While Microsoft’s recent acquisition of PostgreSQL database provider Citus Data moves the company deeper into the open source world, it addresses a far greater need to bring more scale to the Azure database-as-a-service portfolio.
Microsoft’s focus on open source across the board is no longer in dispute. It’s now safe to say that Microsoft has proven its commitment to open source on many fronts and has put its money where its mouth is, most recently with its $7.5 billion acquisition of GitHub.
Linux servers now account for a majority of workloads running in Azure. Microsoft has also made a strong push to support the various open-source database platforms and services including SQL Server for Linux. In Azure, Microsoft supports several open-source SQL and NoSQL databases including MySQL, MariaDB and most recently, Azure Database for PostgreSQL.
Demand for the latter, Azure Database for PostgreSQL, has surged since the March 2018 release, according to Microsoft. Among others, Microsoft’s Azure Database for PostgreSQL is a managed database-as-a-service that competes with Amazon Aurora and Google’s Cloud SQL for PostgreSQL.
In a recent post announcing the Citus acquisition, Microsoft corporate VP for Azure Data Rohan Kumar noted that Postgres databases collectively ranked highest in popularity last year behind MongoDB and Redis, according to DB-Engines. “The acquisition of Citus Data builds on Azure’s open source commitment and enables us to provide the massive scalability and performance our customers demand as their workloads grow,” Kumar noted.
The point on scalability is what really matters, according to Ovum analyst Tony Baer. Citus will bring more scale to the new Microsoft Azure Database of PostgreSQL offering, “in what would otherwise be a pure vanilla market,” Baer said. “Otherwise, how can you differentiate your managed PostgreSQL 10 service when Amazon and Google have the same vanilla platform?”
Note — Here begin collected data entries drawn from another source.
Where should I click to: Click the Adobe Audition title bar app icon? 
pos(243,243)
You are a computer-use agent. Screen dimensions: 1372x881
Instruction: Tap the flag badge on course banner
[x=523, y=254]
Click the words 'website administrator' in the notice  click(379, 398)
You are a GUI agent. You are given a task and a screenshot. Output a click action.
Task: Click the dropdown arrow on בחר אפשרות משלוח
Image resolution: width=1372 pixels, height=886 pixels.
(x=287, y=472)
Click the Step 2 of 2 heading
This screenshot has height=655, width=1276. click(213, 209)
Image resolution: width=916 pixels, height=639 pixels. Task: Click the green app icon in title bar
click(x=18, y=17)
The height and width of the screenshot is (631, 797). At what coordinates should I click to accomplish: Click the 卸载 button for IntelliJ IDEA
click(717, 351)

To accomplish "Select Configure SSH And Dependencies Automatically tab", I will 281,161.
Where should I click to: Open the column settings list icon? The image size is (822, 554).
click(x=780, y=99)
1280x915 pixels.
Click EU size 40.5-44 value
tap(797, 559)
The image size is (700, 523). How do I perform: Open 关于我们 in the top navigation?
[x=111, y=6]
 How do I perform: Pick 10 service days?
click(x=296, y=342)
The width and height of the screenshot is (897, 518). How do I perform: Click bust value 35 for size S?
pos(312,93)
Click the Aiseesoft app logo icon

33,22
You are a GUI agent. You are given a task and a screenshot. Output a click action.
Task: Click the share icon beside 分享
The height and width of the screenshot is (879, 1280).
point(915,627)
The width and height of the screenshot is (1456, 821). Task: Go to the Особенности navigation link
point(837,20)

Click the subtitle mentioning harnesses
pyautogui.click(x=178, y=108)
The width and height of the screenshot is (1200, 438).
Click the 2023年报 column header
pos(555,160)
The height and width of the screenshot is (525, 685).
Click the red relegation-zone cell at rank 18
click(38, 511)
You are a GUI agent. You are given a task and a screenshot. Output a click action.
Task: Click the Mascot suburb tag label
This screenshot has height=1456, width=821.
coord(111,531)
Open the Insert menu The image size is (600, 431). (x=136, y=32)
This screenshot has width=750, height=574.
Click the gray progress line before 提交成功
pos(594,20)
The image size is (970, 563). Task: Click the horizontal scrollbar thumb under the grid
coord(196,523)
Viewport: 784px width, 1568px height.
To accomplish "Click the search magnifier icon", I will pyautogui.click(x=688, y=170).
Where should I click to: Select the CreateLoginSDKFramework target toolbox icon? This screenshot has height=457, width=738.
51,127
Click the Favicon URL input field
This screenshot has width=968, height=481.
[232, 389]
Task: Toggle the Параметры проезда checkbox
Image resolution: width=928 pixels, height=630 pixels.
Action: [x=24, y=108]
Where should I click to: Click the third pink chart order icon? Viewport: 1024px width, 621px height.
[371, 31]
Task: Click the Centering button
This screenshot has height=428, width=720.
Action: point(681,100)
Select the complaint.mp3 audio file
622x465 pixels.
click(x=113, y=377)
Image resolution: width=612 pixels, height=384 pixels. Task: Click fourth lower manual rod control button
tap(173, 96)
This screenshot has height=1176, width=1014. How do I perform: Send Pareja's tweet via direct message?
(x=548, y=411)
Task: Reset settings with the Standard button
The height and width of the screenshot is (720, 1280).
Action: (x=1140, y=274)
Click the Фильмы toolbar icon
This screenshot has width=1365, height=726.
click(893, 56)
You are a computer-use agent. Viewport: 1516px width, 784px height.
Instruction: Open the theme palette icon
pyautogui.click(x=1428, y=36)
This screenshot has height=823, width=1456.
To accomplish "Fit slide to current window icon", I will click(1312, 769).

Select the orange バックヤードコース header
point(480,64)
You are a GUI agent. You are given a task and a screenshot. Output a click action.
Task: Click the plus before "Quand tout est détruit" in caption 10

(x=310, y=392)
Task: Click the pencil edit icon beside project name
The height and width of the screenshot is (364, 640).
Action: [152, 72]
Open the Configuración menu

Notably, Citus will help Microsoft better compete with Amazon Aurora for PostgreSQL compatibility, while also offering an alternative to Oracle RAC, with its PostgreSQL extensions, Baer noted. The Citus Postgres extensions are on a restricted open-source license, akin to MongoDB, Redis and Confluent, he added.
Azure Database for PostgreSQL service initially rolled out with the ability to scale up to 32 vCores and a memory-optimized tier, but Microsoft in December expanded the capacity, allowing customers to scale up to 64 vCores.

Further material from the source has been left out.